Produced water is the water that comes to the surface as a byproduct of oil and gas exploration and production. For our purposes it includes native formation water and fluids that are brought to surface during well treatment and hydraulic fracturing. It typically contains elevated levels of salts and has many other constituents such as organics, metals and solids such as Magnesium, Sodium, Barium and others. Oil and gas operations produce more than 900 billion gallons of produced water annually. Measured another way, the produced water generated daily is greater than the volume of water that flows over Niagara falls every hour during peak flow.
Produced Water as a Resource: Identifying Opportunities & Challenges
The Ground Water Protection Council (GWPC) has developed a multi-stakeholder working group to identify opportunities and challenges associated with utilizing produced water as a resource and to provide suggestions that policy makers, researchers, regulators and others can use to address them.
As freshwater resources have become more constrained, the ability to use produced water to offset freshwater demand both inside and outside of the oilfield will offer opportunities and challenges. Since the early days of oil and gas development, the water brought to the surface as a byproduct of the oil and gas production process has been considered a waste. It was not until the 1930s that some of this “produced water” began to be injected back into producing reservoirs as a means of enhancing oil production. When unconventional oil and gas development began in earnest in the early 2000s, the need for water resources to conduct hydraulic fracturing provided a potential new use for produced water.

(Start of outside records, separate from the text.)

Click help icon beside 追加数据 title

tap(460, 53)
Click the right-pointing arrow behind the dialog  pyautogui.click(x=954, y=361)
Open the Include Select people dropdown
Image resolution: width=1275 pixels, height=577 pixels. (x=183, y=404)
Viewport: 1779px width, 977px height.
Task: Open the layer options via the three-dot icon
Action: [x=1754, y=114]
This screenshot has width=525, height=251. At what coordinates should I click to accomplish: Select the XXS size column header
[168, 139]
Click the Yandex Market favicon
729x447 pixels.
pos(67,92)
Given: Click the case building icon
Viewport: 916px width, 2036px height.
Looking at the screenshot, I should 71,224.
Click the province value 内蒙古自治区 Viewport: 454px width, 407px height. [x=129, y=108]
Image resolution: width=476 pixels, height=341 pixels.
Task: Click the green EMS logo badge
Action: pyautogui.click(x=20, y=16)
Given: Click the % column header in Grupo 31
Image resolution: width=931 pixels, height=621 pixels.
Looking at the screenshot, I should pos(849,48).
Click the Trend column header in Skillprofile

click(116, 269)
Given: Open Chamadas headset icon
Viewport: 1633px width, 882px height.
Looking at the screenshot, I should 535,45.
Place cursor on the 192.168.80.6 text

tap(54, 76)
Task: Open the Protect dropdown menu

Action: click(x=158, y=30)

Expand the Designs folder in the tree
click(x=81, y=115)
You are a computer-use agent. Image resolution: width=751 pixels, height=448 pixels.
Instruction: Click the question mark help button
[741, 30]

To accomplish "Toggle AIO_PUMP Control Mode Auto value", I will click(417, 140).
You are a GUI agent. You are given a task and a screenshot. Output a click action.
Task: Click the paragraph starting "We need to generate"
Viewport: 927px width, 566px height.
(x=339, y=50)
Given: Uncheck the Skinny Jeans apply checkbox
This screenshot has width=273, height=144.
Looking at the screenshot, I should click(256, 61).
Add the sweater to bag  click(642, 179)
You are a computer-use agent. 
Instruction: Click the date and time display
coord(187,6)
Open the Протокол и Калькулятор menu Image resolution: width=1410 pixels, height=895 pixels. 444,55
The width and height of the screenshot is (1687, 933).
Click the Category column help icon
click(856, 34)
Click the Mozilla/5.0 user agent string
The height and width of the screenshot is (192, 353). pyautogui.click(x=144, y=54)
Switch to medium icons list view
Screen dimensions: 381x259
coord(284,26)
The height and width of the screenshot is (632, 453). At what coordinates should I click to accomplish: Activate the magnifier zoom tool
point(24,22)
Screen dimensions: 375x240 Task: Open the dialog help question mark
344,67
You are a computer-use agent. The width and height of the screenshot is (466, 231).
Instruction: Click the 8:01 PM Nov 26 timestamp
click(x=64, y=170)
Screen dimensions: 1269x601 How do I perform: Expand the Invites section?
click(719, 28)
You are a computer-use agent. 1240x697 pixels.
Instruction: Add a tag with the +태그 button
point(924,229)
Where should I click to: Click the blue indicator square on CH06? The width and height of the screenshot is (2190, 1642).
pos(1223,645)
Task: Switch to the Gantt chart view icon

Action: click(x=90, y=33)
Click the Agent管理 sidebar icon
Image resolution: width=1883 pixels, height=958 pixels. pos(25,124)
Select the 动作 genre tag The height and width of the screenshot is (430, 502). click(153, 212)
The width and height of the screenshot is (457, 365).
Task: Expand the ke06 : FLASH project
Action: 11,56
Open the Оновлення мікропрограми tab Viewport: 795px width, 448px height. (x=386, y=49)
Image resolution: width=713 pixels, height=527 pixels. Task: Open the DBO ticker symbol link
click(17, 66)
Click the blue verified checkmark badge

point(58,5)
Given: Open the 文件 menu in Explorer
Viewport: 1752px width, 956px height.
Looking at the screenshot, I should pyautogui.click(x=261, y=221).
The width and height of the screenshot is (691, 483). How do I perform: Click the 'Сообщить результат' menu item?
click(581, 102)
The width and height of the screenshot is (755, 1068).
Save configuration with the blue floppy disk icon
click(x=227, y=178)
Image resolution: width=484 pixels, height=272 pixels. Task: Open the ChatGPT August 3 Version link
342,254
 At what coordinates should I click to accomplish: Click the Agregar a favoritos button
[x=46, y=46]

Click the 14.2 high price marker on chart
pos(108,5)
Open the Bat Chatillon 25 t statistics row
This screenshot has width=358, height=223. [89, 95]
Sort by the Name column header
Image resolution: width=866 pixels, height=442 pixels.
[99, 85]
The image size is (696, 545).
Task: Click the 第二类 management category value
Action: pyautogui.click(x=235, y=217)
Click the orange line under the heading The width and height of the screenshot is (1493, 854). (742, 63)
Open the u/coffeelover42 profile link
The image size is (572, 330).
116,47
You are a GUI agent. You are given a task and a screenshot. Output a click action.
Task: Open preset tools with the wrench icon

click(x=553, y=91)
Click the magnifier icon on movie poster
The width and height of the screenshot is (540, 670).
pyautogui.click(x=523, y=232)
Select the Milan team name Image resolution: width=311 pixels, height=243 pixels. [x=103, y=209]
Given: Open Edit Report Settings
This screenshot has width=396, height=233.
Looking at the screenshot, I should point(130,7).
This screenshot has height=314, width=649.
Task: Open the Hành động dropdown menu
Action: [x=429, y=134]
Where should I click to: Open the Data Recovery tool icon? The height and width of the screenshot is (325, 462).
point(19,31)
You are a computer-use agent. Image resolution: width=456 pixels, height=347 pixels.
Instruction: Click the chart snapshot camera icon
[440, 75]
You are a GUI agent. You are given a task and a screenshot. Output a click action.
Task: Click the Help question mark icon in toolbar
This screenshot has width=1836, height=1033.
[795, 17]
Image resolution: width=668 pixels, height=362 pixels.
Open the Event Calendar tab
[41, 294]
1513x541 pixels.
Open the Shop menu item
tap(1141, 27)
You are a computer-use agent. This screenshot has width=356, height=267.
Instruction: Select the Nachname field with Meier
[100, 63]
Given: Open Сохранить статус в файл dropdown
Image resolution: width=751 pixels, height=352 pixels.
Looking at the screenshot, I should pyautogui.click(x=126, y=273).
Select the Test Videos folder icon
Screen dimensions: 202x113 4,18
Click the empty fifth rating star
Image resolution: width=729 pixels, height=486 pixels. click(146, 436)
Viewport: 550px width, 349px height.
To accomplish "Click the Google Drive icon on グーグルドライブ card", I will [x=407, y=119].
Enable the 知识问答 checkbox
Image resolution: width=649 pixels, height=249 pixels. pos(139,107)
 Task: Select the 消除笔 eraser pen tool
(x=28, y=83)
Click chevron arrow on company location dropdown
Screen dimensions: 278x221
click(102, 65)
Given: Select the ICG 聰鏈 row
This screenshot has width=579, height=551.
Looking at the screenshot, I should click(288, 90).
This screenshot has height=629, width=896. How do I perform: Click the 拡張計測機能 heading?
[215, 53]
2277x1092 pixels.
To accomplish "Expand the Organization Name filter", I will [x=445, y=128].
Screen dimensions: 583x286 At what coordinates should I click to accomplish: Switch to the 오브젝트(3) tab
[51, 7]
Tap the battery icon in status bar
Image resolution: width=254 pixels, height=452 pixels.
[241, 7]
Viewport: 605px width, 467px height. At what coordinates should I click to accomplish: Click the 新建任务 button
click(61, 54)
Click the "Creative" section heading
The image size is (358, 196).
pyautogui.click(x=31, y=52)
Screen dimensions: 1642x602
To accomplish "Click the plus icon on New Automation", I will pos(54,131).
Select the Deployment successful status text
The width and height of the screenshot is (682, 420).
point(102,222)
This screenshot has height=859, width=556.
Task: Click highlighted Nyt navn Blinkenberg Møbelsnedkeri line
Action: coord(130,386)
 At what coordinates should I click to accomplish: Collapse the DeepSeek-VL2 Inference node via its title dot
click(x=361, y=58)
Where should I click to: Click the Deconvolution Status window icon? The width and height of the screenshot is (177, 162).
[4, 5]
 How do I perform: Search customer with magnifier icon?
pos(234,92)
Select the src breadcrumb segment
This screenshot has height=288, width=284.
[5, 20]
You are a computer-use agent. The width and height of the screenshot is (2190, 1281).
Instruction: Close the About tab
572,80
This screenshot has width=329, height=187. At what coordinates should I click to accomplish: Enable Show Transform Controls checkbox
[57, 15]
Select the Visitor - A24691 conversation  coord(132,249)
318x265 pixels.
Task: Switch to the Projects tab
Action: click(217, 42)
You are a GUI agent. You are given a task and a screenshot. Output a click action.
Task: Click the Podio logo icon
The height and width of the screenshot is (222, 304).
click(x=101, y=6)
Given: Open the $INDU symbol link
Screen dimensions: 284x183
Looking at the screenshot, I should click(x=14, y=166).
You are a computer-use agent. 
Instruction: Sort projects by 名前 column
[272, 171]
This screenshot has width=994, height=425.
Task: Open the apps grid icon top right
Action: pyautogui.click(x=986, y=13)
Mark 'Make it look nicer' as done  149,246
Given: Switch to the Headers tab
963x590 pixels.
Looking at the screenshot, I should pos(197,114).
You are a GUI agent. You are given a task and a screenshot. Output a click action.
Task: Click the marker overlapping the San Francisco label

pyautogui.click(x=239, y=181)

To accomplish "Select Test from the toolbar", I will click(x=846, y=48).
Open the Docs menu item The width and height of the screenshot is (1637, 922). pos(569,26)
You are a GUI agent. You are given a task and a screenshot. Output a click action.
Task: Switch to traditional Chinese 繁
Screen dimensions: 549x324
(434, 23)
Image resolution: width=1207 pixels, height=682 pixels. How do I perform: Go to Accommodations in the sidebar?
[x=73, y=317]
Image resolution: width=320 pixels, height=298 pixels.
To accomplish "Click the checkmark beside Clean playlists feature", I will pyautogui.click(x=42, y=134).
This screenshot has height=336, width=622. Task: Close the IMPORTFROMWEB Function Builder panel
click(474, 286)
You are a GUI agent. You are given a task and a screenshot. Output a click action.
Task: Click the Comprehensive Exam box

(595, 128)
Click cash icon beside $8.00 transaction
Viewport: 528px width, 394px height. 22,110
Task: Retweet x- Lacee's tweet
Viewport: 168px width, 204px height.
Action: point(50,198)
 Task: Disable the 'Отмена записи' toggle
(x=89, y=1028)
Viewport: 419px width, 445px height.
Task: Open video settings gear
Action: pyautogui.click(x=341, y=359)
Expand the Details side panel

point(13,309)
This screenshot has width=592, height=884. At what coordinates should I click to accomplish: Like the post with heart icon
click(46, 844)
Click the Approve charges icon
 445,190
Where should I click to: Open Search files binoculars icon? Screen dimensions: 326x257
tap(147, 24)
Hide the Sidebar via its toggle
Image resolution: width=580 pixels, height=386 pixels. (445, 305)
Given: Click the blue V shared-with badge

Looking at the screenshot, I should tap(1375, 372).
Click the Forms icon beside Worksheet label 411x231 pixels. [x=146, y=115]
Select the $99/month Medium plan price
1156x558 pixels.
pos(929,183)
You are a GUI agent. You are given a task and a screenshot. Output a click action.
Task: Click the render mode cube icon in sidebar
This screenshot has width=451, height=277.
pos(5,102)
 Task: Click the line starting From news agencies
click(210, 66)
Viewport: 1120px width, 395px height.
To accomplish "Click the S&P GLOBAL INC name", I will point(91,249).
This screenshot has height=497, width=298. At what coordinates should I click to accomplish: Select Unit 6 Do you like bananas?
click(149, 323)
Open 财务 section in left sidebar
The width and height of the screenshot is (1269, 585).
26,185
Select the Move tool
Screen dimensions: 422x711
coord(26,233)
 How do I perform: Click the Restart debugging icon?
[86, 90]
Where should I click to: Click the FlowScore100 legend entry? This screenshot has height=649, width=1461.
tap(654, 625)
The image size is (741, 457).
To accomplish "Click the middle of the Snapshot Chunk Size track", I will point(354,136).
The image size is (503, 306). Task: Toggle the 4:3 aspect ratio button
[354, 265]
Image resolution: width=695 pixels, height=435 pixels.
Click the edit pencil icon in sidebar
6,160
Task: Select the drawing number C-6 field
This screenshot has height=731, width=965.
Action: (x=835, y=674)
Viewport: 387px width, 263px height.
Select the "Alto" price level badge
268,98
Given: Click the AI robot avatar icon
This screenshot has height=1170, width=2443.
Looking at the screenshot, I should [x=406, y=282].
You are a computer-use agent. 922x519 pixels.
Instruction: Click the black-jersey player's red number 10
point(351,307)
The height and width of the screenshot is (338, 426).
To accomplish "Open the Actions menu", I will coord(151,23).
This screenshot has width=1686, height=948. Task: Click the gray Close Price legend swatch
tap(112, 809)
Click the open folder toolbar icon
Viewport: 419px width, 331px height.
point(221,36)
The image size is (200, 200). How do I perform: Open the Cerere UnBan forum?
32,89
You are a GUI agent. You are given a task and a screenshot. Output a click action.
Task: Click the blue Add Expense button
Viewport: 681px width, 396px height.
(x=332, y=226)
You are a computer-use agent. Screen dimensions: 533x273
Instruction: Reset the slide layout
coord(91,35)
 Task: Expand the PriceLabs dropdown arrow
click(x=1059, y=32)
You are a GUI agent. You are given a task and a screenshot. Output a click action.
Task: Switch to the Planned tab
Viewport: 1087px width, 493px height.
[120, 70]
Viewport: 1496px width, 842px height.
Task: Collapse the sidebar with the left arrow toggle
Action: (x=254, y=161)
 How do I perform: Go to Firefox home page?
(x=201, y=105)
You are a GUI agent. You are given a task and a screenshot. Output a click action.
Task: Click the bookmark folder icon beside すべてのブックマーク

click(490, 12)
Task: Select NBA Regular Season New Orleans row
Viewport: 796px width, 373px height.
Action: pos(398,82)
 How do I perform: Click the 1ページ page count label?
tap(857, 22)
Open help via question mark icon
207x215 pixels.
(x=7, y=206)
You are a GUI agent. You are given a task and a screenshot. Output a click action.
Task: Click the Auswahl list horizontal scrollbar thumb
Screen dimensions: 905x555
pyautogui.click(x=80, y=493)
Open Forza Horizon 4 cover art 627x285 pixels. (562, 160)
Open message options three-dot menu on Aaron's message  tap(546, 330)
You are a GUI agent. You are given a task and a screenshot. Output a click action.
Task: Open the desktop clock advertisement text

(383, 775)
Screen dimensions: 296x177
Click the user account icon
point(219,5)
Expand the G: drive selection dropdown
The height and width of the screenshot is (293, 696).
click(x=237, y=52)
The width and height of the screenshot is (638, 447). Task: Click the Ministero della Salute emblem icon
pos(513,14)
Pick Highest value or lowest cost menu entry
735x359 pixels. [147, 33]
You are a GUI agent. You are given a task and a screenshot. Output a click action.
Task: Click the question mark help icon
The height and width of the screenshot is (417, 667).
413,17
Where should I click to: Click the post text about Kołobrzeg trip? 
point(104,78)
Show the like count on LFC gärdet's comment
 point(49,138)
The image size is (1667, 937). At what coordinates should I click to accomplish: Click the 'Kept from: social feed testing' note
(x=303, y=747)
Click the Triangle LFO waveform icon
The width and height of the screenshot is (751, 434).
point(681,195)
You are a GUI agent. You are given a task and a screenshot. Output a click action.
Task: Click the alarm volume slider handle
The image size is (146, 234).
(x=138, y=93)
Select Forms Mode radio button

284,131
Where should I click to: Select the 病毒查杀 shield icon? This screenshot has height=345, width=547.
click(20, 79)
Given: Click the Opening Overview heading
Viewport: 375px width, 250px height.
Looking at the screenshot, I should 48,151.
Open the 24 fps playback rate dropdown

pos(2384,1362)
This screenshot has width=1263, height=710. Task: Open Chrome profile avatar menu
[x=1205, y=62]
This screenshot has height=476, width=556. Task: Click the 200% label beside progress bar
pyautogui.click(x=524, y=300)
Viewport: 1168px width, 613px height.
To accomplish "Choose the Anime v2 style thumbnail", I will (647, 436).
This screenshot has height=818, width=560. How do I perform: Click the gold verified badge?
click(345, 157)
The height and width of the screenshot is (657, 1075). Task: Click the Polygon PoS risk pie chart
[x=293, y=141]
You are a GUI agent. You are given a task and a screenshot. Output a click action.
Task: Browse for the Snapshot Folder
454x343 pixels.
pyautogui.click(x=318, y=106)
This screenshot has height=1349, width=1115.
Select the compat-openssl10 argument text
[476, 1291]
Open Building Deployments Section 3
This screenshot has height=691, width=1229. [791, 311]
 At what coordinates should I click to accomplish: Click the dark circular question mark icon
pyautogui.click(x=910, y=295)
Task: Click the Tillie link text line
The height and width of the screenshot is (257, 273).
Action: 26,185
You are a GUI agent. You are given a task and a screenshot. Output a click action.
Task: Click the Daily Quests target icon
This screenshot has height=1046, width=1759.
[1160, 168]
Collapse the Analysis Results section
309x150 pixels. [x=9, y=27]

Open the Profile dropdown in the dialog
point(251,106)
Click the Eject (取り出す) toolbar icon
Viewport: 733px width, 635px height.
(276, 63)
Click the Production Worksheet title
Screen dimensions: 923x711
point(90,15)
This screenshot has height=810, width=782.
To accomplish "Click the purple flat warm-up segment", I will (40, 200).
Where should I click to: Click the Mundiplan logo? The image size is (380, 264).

The working group consists of state oil and gas and water quality regulatory officials, industry, environmental NGOs, academics and others to develop a report that can be used by policy makers, researchers and regulators to further the goal of conserving freshwater by identifying current practices, research needs, opportunities and challenges for facilitating produced water use instead of fresh water, where possible.
A draft report of the group's findings is expected to be submitted to the GWPC Board of Directors by the end of the first quarter of 2019.